>> Start Data shown
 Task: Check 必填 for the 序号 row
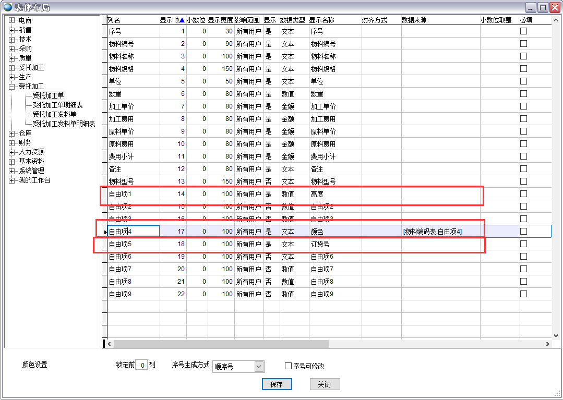pyautogui.click(x=523, y=31)
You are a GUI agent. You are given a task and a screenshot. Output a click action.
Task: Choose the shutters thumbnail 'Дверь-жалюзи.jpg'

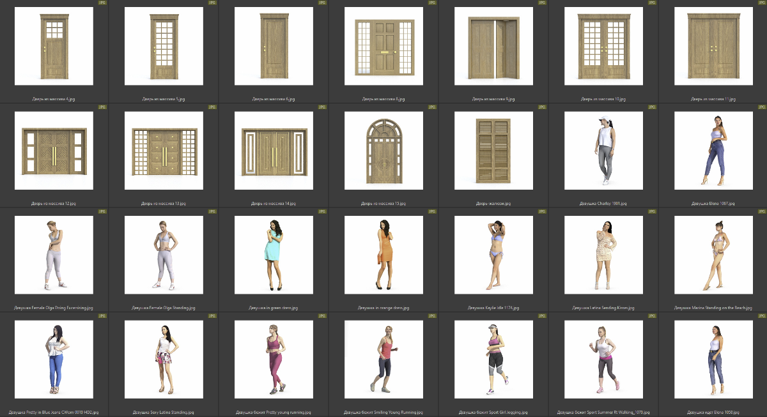[x=493, y=151]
>> End Data shown
→ **Short exercise**: Reproduce all the material above word for word, leaving out the pictures.

→ **Complete output**:
 Task: Check 必填 for the 序号 row
pyautogui.click(x=523, y=31)
You are a GUI agent. You are given a task and a screenshot. Output a click action.
Task: Choose the shutters thumbnail 'Дверь-жалюзи.jpg'

[x=493, y=151]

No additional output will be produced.